Osteoporosis Treatment May Be Cost-Effective in Older Men
Strategy may benefit men over 64 with prior fracture, and men over 79 without prior fracture
TUESDAY, Aug. 7 (HealthDay News) -- Screening and treating older men for osteoporosis can be cost-effective, according to a report in the Aug. 8 issue of the Journal of the American Medical Association.
John T. Schousboe, M.D., of Park Nicollet Health Services in Minneapolis, and colleagues used a computer model to compare the cost-effectiveness of intervention or no intervention in populations of white men aged 65, 70, 75, 80 or 85 years with or without clinical fracture.
For men aged 65 years or older who had already had a fracture and for those aged 80 and older with no prior history of fracture, densitometry and follow-up costs were below $50,000. A number of factors had an impact on cost-effectiveness, including the cost of oral bisphosphonate and its efficacy in fracture reduction, the association between bone mineral density and fractures, fracture rates and disutility, and the extent to which patients adhered to the medication regimen.

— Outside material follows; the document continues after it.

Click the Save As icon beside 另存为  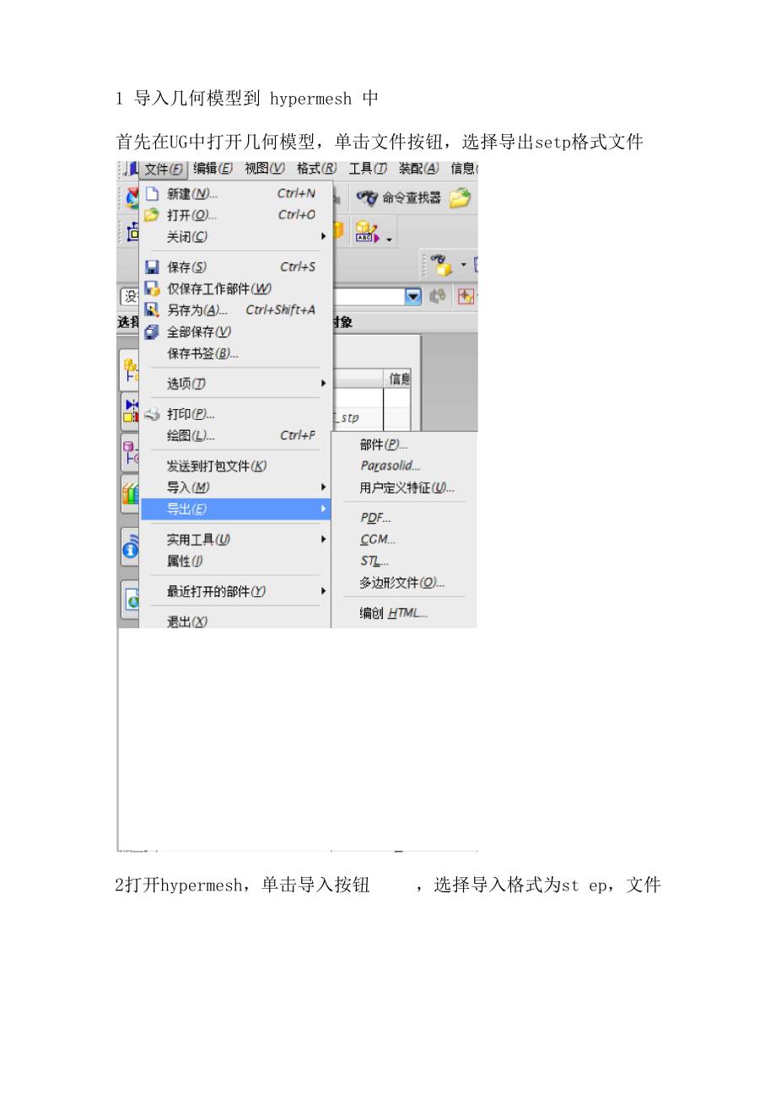152,309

"This strategy may be cost-effective for men aged 65 years or older with a prior clinical fracture and for men aged 80 years or older without a prior fracture, assuming a societal willingness to pay per quality-adjusted life-year gained of $50,000," the authors conclude, adding that societal acceptance of costs double that figure would make it cost-effective for white men aged 70 years or older regardless of fracture history.